In a devastating span of 24 hours, the Kansas football program lost running backs Brandon Bourbon and Taylor Cox to season-ending injuries, KU coach Charlie Weis announced on Tuesday.

Bourbon, who was expected to be the starter, suffered a torn anterior cruciate ligament in his knee during a scrimmage on Sunday, while Cox, the No. 2 on the depth chart, tore his Achilles’ tendon during a non-contact injury on Monday. Both Bourbon and Cox, who have already used redshirts, will explore ways to finish their careers next season.

Now Weis will move on, hoping to piece together a backfield to replace the production of leading rusher James Sims, who finished his career last season.

“I feel bad for both Brandon and Taylor as they were looking forward to the opportunity to be the replacement for James Sims,” Weis said in a statement. “I sat down with each of them individually and talked through their options and was happy that they chose to further their education, while attempting to play again next year if things work out.”

For Weis and Kansas, it was just the latest crippling blow to a backfield unit that has been nearly stripped bare over the last few months. Former running back Darrian Miller left the program over the summer after battling ongoing off-the-field issues. And incoming freshman Traevohn Wrench, a four-star recruit from Gardner Edgerton, failed to qualify academically, landing at Butler County Community College.

True freshman Corey Avery and junior-college transfer De’Andre Mann now move to the top of the depth chart. Senior receiver Tony Pierson, who began his career at running back, could also provide a lifeline at the position. Weis announced Tuesday that true freshman safety Joe Dineen would move to running back to provide some needed depth.

“I surveyed our roster and felt Joe was the best answer to help offensive depth, while not greatly hindering the defense,” Weis said. “He and I met after practice Monday and I gave him the choice. He was happy to move in the best interest of the team.
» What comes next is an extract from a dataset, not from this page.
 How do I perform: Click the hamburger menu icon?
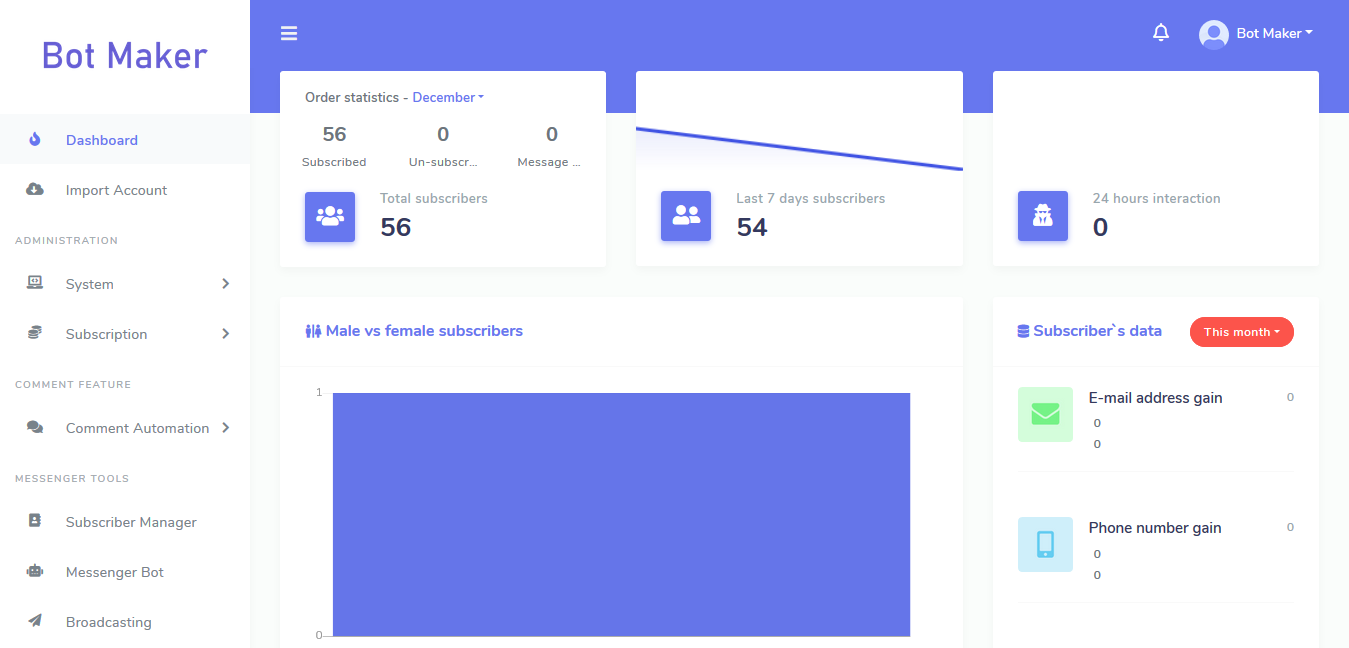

Avery, a Dallas native, was already playing some with the first-team offense during fall camp. Weis has praised his ability to make people miss, and Avery was likely to play as a true freshman. Now he may be asked to carry a substantial load in new offensive coordinator John Reagan's spread offense.
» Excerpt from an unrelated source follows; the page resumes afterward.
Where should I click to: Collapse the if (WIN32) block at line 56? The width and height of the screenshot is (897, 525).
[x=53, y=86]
The same goes for Mann, who arrives at Kansas after rushing for more than 1,700 yards at Hartnell Community College in Salinas, Calif.

Just a few weeks ago, Weis was touting his backfield depth on the first day of fall camp. Sims and Miller were gone, but the Jayhawks still had Bourbon and Cox, two promising seniors who had battled injuries over their careers.

Cox, a junior-college transfer from College of the Siskiyous (Calif.), rushed for 464 yards on 91 carries in 2012, averaging better than 5 yards per touch while KU finished 1-11. Cox played in just two games last season before suffering a hamstring injury. He never returned and was granted another year of eligibility through a medical redshirt.

Bourbon, meanwhile, had suffered a foot injury during the spring of his redshirt freshman year. He also endured a season-ending leg injury after playing eight games in 2011.

Now both are done for the season. And a Kansas program looking to break an enduring malaise has more reason to be concerned.

“While De’Andre and Corey lack experience on the Division I level,” Weis said, “they both have had excellent camps. The team is well-aware of this situation and is excited to make the run game successful.”